J’ai de moins en moins de mots dans la bouche. Je vais peut-être renoncer à ne pas écrire avant que je n’en aie plus aucun. Non. Pas si vite. Avoir peu de mots n’est ni un point de départ ni une ligne d’arrivée et d’abord qu’aurais-tu à écrire ? Rien, je n’ai rien à écrire. Marguerite Duras a écrit ce pourquoi les mots sont en train de me lâcher. Elle a écrit qu’on ne sait jamais sur qui on tire quand on tire, les lépreux ou soi, elle a écrit qu’on ne sait jamais qui on aime quand on aime, l’absence ou l’amant, elle a écrit que la relation entre un verbe et un complément d’objet direct n’est pas établie aussi fermement dans l’écriture que dans la grammaire, que des déplacements, détournements, dérivations, opèrent à partir du verbe vers des objets proches ou lointains mais inatteignables, aux Indes on dit intouchables, elle a écrit que l’objet du désir est intouchable, qu’on le reconnaît à ça, qu’il faut lui conserver cette capacité, elle l’a écrit avec des mots, avec de la musique.
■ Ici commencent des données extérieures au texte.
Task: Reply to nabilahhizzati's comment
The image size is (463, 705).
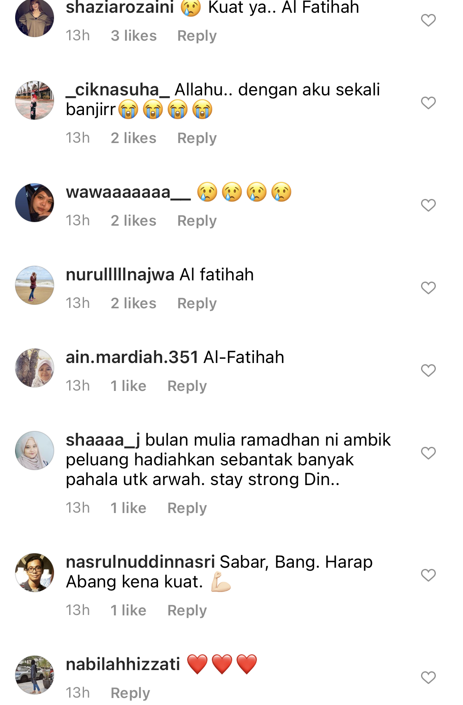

Non. Pas si vite. Je ne peux pas déjà poser mes doigts sur un piano, je ne peux pas déjà prendre un stylo dans ma main, on est lundi, à midi je retourne écouter le chant de Savannakhet, la douleur d’Anne-Marie Stretter, les cris du Vice-Consul, les conditionnels des voix d’India Song, ces conditionnels absolus, sans conditions.
« Il est tout à fait inutile qu’on aille plus loin vous et moi. Nous n’avons rien à nous dire. Nous sommes les mêmes. [...] Les histoires d’amour vous les vivez avec d’autres. Nous n’avons pas besoin de ça. »
Cinquante semaines plus tard je recommence à écrire.
Mars 2006. Je me demande ce que sont devenues les conditions passées sous silence des conditionnels de Marguerite Duras, dans quels imparfaits de la littérature elles ne sont pas encore apparues, c’est peut-être trop tôt, elles ne savent pas comment déclarer leur existence ni à qui, ont-elles trouvé une indication pour se perdre définitivement, quelquefois on croit les entendre, par hasard, dans la voix d’une femme qui marche dans la rue, quelqu’un qui raconte la fin d’un amour, un jeune homme qui siffle dans l’autobus, la solitude étrangère d’une nuit, le souffle d’un saxophone, on s’arrête, on écoute, on se retourne, on regarde, les conditions sont bien là, vivantes, présentes, discrètes, anonymes, elles semblent avoir disparu de l’existence de chacun mais elles cheminent ailleurs, dans l’espace commun, sans objet direct à leur désir, l’oreille de l’époque n’est pas assez intransitive pour les entendre, encore moins pour les lire mais elles vont réapparaître, s’exposer, se remettre en circulation, assez vite, oui, maintenant, elles seront autres, elles s’écriront à leur façon, on les reconnaîtra peut-être, c’est peut-être trop tôt déjà.
Les citations d’India Song entre guillemets sont extraites de Duras. Romans, cinéma, théâtre, un parcours 1943-1993, collection Quarto, Gallimard, 1997.
Le film India Song (1974), écrit et réalisé par Marguerite Duras, a été réédité en édition vidéographique critique (2005) aux éditions Benoît Jacob. Il est suivi d’une postface vidéo, Les Couleurs des mots (1984), entretiens de Marguerite Duras avec Dominique Noguez.
Il existe une version radiophonique d’India Song antérieure au film. On l’aura écoutée sur France Culture le dimanche 5 mars 2006 à 14 heures.
Le site de France Culture a consacré à l’œuvre de Marguerite Duras un dossier très complet avec des documents audio rares, dont un making of d’India Song.